Basically if one compiles a function with struct type arg containing _Float16 with clang, then compiles a caller with struct type arg containing short with gcc, it will not work.

If use gcc trunk with _Float16, then there will not be such issue since the ABI is the same.

tra added a comment.Sep 30 2021, 3:22 PM

On gcc11 and below, since gcc does not support fp16, it is common practice to use short to pass fp16 in struct. Then gcc and clang has different ABI: https://godbolt.org/z/zqhT7x7qo

Basically if one compiles a function with struct type arg containing _Float16 with clang, then compiles a caller with struct type arg containing short with gcc, it will not work.

If both compilers use the same type they both agree on, then there's no problem. If they pass data using different types but identical names, that's an ODR violation and it's not specific to fp16.

Given that fp16 ABI is not stable, the dignostics provided by the patch may be a useful safeguard to have.

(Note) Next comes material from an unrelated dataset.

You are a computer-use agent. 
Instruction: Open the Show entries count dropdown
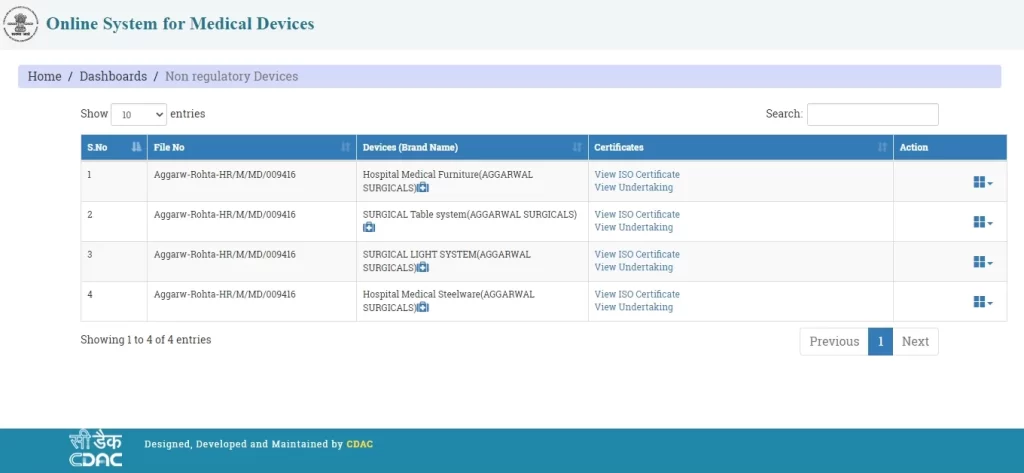point(138,115)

That said, I'm not quite sure how one would use it in practice. Is that purely to check that fp16 is not passed around anywhere in the host code?
If we compile everything with the check enabled that would potentially produce a lot of irrelevant/false-positive results.
E.g. there may be legitimate host-only code passing fp16 parameters and used only from clang-compiled files.
Perhaps the check should be limited to externally visible functions only, and, maybe, make it a warning?
We can not conclusively tell whether use of fp16 by the callee will be a problem if we don't know anything about the caller.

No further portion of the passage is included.